The end of road for Benjamin Netanyahu

İsrail’de 2’inci kez yapılan seçimlerde de sonuç alınmamasının ardından 2 Mart 2020 tarihinde tekrardan seçimlere gidilmesi kararı alınmıştı. Hükümet krizi devam ederken 21 Kasım’da İsrail Başsavcısı Avichai Mandelblit’in, Başbakan Binyamin Netanyahu’nun yargılanması yönünde açıklamada bulunması yeni bir siyasi belirsizliği yol açtı.

2016 yılında polisin, Netanyahu hakkındaki iddialarla ilgili soruşturmaya başlaması İsrail siyasetinde ilk defa görevdeki bir başkanın yargı önüne çıkarılmasının yolunu açmıştı. Polisin ilk adımı atması ve Başsavcı Mandelbilit’in başkanın yargılanabileceği yönünde açıklamalarda bulunması 3’üncü defa seçimlere gidecek olan İsrail’de ne gibi siyasi değişimlere neden olacaktır? Netanyahu’nun önderliğindeki Likud partisinde yaşanabilecek değişimler nelerdir?

 İsrail Başsavcısı Avichai Mandelblit

 

NETANYAHU’NUN SİYASİ ÇIKMAZI “YOLUN SONU KODES”

Yirmi beş yıldan uzun süredir aktif siyasetçi olan ve İsrail’de Siyonist-sağ ideolojisinin bayrağını taşıyan Netanyahu’nun siyasi kariyeri bir dönüm noktası ile karşı karşıya. Yargılanması yönündeki kararlara siyasi kariyeri tehlikeye giren Netanyahu, hakkında açılan beş soruşturma dosyasından üçü nedeniyle mahkeme karşısına çıkacak. Netanyahu, rüşvet, görevi kötüye kullanma ve yolsuzluk suçlamalarıyla yargılanacak.

§ **Kayıtlı Veriler**
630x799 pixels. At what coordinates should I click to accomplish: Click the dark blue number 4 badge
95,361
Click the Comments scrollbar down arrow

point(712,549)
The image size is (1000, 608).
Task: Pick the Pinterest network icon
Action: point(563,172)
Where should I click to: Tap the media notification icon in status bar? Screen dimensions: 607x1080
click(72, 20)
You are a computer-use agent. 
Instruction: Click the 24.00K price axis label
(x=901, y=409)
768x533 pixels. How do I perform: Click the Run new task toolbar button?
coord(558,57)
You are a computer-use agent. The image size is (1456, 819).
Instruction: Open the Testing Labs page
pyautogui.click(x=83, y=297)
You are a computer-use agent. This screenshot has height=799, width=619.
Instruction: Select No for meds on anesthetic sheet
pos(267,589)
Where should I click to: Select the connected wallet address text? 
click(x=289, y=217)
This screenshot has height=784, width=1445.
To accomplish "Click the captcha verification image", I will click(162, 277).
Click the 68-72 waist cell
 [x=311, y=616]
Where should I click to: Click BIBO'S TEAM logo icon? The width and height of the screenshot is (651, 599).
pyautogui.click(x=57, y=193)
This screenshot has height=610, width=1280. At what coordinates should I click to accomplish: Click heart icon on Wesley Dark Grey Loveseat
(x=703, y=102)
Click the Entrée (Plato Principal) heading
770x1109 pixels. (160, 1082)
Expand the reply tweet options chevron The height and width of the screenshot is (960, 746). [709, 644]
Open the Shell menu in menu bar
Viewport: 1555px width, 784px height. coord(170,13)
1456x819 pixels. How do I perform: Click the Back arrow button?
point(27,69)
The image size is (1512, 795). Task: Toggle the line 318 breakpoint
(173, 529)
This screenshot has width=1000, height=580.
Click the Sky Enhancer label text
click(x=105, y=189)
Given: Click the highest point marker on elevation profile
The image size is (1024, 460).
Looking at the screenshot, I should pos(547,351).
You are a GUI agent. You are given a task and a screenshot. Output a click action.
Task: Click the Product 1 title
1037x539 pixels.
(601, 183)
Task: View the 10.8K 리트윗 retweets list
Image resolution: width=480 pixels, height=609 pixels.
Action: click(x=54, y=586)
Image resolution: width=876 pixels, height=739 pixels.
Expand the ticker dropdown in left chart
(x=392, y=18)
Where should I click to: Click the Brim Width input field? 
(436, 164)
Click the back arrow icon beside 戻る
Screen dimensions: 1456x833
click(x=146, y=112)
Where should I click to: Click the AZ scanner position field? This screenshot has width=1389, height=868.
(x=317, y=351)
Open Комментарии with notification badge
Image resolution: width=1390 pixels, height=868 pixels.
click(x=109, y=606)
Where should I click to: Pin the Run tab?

§ **Yazılı Görevler**
• a. Netanyahu hakkındaki alıntıya göre Netanyahu hangi suçlamalarla yargılanacak?
• b. Netanyahu hakkındaki alıntıda "The end of road" ile başlayıp "belirsizliği yol açtı." ile biten kısmı olduğu gibi kopyalayın.

§ **Görev Yanıtları**
• a. Rüşvet, görevi kötüye kullanma ve yolsuzluk suçlamalarıyla yargılanacak.

• b.
The end of road for Benjamin Netanyahu

İsrail’de 2’inci kez yapılan seçimlerde de sonuç alınmamasının ardından 2 Mart 2020 tarihinde tekrardan seçimlere gidilmesi kararı alınmıştı. Hükümet krizi devam ederken 21 Kasım’da İsrail Başsavcısı Avichai Mandelblit’in, Başbakan Binyamin Netanyahu’nun yargılanması yönünde açıklamada bulunması yeni bir siyasi belirsizliği yol açtı.